En 1998, Giuseppe Tornatore estrenó “La leyenda del pianista en el océano”. En esa película narra cómo un hombre, nacido, criado y crecido en un barco, tras más de treinta años durante los cuales jamás abandonó la nave, siente el deseo de bajar a tierra. Cuando sus pies tocan la escalera que lo llevará al muelle, el vértigo se apodera de él. Y, para explicar lo que sintió, le muestra a su amigo el teclado de un piano: tiene un número determinado de teclas, y él puede controlarlas todas. Así es su vida en el barco. Pero el mundo exterior se le antoja un teclado infinito; todo se le escapa. “Es el piano de Dios”, dice.

            Muchos sufren el estrés del pianista. Sentados en el piano de Dios, quieren controlarlo todo, organizar su vida de modo que nada se les escape… Y no pueden. Un contratiempo, una enfermedad, un fracaso, y se desmoronan. Los gentiles se afanan por esas cosas. Ya sabe vuestro Padre del cielo que tenéis necesidad de todo eso. El santo duerme y confía. En el piano de Dios, él no es sino una tecla. Le basta ser dócil y dejarse pulsar por la mano del Artista.

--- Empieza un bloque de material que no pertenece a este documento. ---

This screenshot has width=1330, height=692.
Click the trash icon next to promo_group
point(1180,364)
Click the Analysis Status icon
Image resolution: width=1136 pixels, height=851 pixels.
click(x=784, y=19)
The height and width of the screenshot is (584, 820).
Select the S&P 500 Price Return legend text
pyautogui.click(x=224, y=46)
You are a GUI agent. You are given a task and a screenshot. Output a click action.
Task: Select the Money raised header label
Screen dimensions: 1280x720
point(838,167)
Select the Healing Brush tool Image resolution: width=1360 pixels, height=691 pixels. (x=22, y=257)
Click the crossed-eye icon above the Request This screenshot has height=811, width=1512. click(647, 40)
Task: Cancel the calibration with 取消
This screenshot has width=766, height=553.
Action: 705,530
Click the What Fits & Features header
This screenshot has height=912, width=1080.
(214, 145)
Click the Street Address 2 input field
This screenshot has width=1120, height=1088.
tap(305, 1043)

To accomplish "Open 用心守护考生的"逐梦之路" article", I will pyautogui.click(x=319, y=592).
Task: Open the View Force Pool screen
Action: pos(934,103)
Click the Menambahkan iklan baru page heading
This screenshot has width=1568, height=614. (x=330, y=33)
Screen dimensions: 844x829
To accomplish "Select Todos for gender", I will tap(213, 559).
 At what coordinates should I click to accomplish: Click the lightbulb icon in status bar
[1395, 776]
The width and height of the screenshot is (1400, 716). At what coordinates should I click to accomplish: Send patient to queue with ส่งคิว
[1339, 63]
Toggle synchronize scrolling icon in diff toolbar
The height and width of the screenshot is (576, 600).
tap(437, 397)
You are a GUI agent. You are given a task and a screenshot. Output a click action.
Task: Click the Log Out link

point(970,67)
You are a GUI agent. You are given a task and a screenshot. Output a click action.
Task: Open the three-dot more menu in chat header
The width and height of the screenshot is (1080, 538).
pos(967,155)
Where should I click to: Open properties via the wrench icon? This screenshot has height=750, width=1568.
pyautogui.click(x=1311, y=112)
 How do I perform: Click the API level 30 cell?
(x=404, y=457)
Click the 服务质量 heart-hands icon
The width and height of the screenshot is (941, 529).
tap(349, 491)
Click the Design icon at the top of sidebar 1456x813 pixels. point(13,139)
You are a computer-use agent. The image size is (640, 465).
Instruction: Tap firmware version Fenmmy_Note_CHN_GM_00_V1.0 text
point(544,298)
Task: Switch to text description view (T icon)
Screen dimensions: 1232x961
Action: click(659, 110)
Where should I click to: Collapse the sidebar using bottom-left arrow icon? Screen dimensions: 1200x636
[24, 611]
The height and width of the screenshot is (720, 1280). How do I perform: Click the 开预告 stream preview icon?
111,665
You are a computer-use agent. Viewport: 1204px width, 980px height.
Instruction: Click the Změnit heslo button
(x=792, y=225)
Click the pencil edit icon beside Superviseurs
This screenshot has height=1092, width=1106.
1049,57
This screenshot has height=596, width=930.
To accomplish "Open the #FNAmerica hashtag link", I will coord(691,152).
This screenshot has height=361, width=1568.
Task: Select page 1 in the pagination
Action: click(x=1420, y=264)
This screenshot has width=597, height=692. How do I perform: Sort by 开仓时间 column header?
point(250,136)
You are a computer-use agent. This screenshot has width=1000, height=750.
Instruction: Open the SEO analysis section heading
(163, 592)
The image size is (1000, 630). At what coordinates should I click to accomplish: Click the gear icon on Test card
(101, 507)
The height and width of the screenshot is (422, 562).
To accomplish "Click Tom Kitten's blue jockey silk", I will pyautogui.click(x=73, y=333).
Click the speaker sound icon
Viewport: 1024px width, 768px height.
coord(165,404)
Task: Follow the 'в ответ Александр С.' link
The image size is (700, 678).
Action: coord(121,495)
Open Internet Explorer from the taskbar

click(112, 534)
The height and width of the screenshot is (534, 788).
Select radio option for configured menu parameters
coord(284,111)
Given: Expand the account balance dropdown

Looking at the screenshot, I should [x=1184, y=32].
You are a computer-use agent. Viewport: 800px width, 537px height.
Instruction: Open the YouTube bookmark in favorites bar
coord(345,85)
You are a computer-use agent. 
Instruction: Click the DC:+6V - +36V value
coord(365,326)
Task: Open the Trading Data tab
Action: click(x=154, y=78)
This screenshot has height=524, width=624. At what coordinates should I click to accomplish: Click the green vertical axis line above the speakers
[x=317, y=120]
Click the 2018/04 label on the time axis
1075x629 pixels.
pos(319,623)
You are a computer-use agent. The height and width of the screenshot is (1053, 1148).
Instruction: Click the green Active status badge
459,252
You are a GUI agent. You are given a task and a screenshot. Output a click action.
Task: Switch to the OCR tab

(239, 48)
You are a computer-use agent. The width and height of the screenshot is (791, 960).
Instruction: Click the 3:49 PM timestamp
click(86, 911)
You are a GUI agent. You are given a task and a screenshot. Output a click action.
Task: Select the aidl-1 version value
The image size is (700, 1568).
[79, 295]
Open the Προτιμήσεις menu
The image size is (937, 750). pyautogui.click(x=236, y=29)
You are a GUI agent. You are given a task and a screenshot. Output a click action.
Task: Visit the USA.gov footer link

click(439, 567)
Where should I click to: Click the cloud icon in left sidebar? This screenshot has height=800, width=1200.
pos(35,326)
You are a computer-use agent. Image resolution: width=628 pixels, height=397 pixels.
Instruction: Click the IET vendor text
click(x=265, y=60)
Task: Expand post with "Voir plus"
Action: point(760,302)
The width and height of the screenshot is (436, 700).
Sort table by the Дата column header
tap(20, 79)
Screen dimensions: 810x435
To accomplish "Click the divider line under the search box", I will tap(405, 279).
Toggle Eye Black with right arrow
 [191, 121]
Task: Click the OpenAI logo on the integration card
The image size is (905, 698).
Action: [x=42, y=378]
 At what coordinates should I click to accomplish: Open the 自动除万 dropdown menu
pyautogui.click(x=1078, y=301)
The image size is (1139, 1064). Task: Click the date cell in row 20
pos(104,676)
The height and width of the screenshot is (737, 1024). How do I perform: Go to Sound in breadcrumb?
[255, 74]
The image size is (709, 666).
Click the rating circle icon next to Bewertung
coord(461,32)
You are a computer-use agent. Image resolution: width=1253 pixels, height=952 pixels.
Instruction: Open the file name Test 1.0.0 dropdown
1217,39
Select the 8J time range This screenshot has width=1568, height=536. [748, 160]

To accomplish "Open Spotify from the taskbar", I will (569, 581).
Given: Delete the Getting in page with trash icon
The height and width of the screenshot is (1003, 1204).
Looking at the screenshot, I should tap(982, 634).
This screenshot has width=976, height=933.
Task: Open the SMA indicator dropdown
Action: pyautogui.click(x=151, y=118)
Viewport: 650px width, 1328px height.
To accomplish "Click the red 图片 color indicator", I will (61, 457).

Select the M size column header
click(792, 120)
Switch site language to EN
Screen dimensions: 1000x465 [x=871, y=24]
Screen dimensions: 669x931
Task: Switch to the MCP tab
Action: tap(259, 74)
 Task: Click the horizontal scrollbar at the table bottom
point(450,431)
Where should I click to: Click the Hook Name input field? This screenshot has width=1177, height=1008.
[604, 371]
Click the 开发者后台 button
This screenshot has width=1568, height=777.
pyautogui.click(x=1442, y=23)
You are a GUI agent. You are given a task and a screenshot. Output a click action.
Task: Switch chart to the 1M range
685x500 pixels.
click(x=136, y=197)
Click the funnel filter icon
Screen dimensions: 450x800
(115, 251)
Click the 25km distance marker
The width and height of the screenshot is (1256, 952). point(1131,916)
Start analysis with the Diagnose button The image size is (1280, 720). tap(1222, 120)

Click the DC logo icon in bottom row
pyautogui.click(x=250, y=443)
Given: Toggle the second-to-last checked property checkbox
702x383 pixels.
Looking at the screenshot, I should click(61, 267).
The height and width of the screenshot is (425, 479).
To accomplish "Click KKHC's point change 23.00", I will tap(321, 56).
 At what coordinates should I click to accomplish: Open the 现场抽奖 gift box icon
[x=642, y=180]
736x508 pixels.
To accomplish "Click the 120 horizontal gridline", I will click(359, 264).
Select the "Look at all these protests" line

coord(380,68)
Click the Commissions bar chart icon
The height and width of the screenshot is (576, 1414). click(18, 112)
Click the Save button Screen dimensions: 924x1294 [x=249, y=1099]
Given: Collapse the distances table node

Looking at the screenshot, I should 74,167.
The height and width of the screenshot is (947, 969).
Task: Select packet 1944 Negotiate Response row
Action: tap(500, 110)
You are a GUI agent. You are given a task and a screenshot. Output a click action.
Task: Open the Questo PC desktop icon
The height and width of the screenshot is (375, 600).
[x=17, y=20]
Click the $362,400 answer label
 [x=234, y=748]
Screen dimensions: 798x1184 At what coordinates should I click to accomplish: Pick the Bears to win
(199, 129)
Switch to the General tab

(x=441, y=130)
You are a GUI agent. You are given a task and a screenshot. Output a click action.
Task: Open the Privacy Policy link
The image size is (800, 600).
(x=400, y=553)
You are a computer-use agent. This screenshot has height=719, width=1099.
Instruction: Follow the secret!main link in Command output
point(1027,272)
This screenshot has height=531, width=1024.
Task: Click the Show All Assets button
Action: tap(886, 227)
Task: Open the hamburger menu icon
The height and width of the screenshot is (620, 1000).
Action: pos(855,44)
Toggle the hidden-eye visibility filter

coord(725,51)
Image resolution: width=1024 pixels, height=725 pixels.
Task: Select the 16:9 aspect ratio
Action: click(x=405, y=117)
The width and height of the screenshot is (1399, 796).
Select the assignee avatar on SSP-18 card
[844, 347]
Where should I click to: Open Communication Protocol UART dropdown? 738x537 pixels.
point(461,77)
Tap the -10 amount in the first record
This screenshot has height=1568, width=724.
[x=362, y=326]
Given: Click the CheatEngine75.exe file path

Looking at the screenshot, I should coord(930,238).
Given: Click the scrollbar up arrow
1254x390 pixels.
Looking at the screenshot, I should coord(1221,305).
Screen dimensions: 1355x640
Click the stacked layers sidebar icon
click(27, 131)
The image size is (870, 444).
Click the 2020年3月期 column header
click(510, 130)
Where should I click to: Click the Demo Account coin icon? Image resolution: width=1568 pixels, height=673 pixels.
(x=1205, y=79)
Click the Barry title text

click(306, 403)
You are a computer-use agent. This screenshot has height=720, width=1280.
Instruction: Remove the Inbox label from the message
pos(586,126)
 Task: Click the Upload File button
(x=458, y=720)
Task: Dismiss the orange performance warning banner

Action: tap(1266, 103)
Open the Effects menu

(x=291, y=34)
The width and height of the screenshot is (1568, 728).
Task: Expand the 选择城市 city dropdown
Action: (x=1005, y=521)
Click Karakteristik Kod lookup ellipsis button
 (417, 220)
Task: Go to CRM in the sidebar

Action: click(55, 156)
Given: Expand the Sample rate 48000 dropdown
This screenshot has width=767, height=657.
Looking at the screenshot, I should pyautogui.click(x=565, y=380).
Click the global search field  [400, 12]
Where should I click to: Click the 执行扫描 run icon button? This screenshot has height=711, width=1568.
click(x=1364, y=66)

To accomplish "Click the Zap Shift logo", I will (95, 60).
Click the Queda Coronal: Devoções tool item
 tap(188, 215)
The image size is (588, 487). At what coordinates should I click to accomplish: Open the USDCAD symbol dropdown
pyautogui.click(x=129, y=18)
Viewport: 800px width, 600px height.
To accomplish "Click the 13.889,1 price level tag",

            Jesús conoce nuestras necesidades y sabe lo que nos hace falta, pero también sabe que la preocupación enfermiza, el agobio, nos quita la vida, nos roba el tiempo. Por eso propone el confiar en Dios, en su providencia. Dios no se olvida de nosotros.

            A cada día le basta su afán. Vivir el presente es la única manera de escapar de la ansiedad, de las preocupaciones y sí ocuparnos en ayudar a los otros. Todos tenemos la responsabilidad de que a todos les llegue un pedazo de pan y puedan vivir dignamente.

            Juan XXIII decía: “Solo por hoy trataré de vivir exclusivamente el día, sin querer resolver el problema de mi vida toda de una vez”. ¡Qué razón tenía! Es lo mismo que repetía Jesús: “A cada día le basta su afán”. Muchos de nuestros sufrimientos provienen de adelantar acontecimientos catastróficos que nos van a ocurrir en el futuro. Nuestras preocupaciones y agobios nacen, en la mayoría de los casos, de no confiar en la providencia de Dios.